激戦のアムリッツァを生き残ったナデシコと私たち

 同盟では政権交代と軍の再編が進んでいきました

 私たちは鋭気を養うと同時に

 あらたに発生した問題にも取り組みました


 もちろん、それは反対側の勢力でも同じこと……

 相転移砲とエステバリス

 この二つのオーバーテクノロジーを知った帝国軍が

 黙って見過ごすはずがありません


 できれな見逃してもらいところですが 

 厄介な人たちが真剣に対策を話し合うわけで……

 どれだけ厄介かといわれると困りますが

 少なくとも木星蜥蜴の暑苦しい人たちより

 50倍は固いかと……

 それ以上、厄介になるのやめませんか?



 ──ホシノ・ルリ──






 闇が深くなる夜明けの前に

機動戦艦ナデシコ×銀河英雄伝説


第二部 第八章(前編・其の一)


『帝国の追究』




T

 ローエングラム伯ラインハルト率いる帝国軍が侵攻した同盟軍を一掃してからおよそ一ヵ月後、帝都オーディンの中心部のやや外れにある広い屋敷を一人の男が訪れようとしていた。

 「ふう、どれくらいぶりの我が家かな?」

 帝国軍准将の軍服を身にまとい、中ほどのアタッシュケース持った人物の名前をヴェルター・エアハルト・ベルトマンという。短く整えた金髪と青紫色の瞳を有する29歳の青年提督である。
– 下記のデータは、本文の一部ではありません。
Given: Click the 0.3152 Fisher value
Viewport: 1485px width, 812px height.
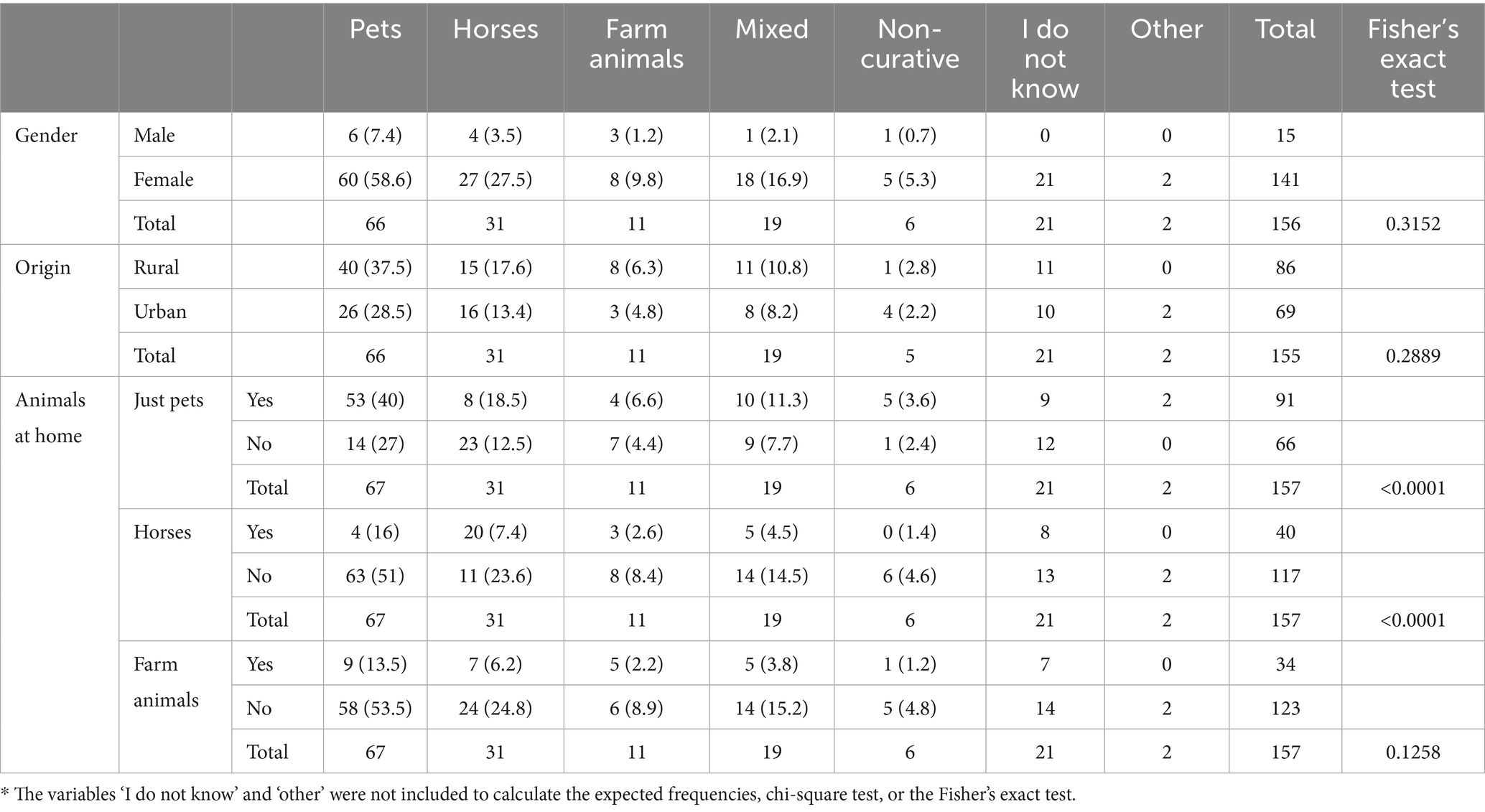Looking at the screenshot, I should (x=1412, y=223).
イゼルローン失陥時に残存兵力をまとめて帰還した手腕がラインハルトの目に止まって彼の盟友ジーク・フリードキルヒアイスの麾下の提督となり、同盟軍を迎撃した戦いでは抜群の戦術眼で友軍の危機を救い、ラインハルトにもその能力を高く評価されていた。

 ベルトマンの母親は子爵家の三女だったが、ほとんど借金の肩に商人のもとに嫁ぎ、三番目に生を受けたのがヴェルター・エアハルトという男児だった。
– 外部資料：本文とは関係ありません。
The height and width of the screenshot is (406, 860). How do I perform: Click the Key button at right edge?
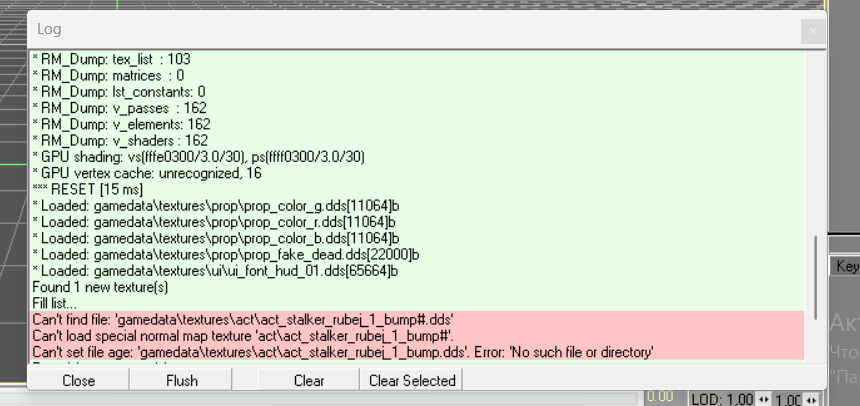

 彼は、上の兄二人が店を継ぐなら自分が無理に商人になる必要もないし、特に財産も残らないようだし、何よりも己の能力を試してみたいと家族の反対を押し切って士官学校に入学した。

 しかし、士官学校卒業後、ベルトマンはなかなか昇進の機会を掴めないでいた。前線勤務になって意気揚々としていた矢先に後方勤務に突然変更されるなど、奇妙な事態が幾度か続いたからである。

 それが子爵家の三女である母親の仕業だと判明したのは大尉に昇進したときだった。正規艦隊の副官を拝命したはずが首都防衛司令部に変更になったとき、辞令を渡した担当官が母親(レインヴェルト家)の横槍だとうっかりしゃべってしまったのである。
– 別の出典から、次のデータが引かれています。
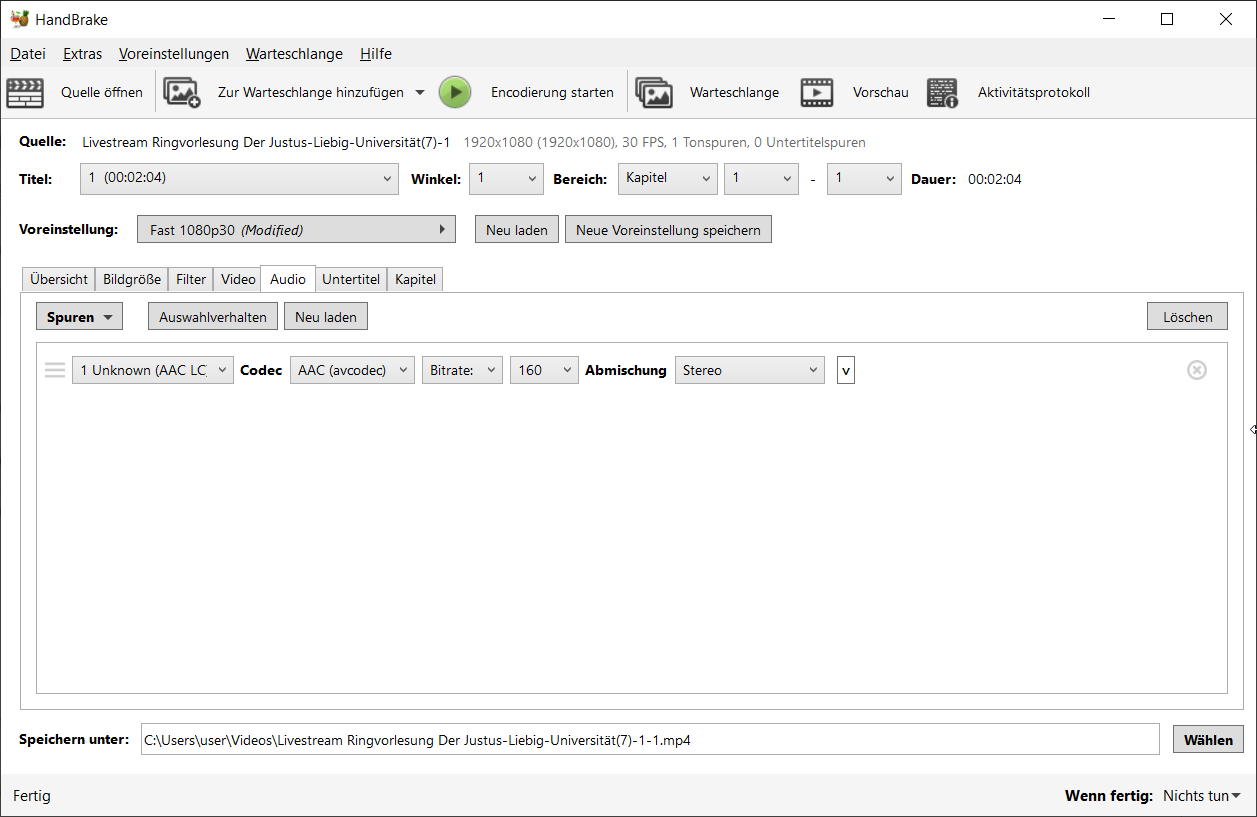Image resolution: width=1257 pixels, height=817 pixels.
Task: Click the Speichern unter file path field
Action: [650, 740]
 ベルトマンは、そのことについて母親に抗議するような愚を犯さなかったので、それを逆手にとって前線勤務配属となり功績を挙げて昇進したが、イゼルローン失陥後に母親が自分の行動を全て見抜いていたことを知ったのである。

 母親にもどれだけ励まされたことか……

 「お礼は言っておくべきだろうな」

 前線勤務になってから母親とは直接会っていない。なにかと心配をかけたことは明白なので、いろいろな意味で感謝の気持を伝えるべきだと思っていた。

 「降参の気持にならないといいがな……」

 ベルトマンは気の利いた言葉を考えつつ、その角を曲がれば正門という直前で慌てて物陰に隠れることになった。

 「あれは……」

 正門の前には黒塗りの高級地上車があり、漆黒のセミロングの髪を有する貴婦人が乗車しようという直前だった。

 「あれはヴェストパーレ男爵夫人ではないか?」

 ベルトマンは軽く舌打ちした。社交界や文化界では有名な男爵夫人である。ラインハルトの姉グリューネワルト伯爵夫人と親交があることでも有名だ。ベルトマンより2歳年下だが知性と行動力に富み交友関係も広く、漆黒の髪とブルーの瞳が見事に調和した美貌の持ち主だった。

 「才色兼備」とは彼女に相応しい表現だろう。

 だが、ベルトマンの反応はあまりよろしくない。控えめと言ってよい。男爵夫人を毛嫌いしているわけではなく、彼にとっては苦手な部類に入る女性だからである。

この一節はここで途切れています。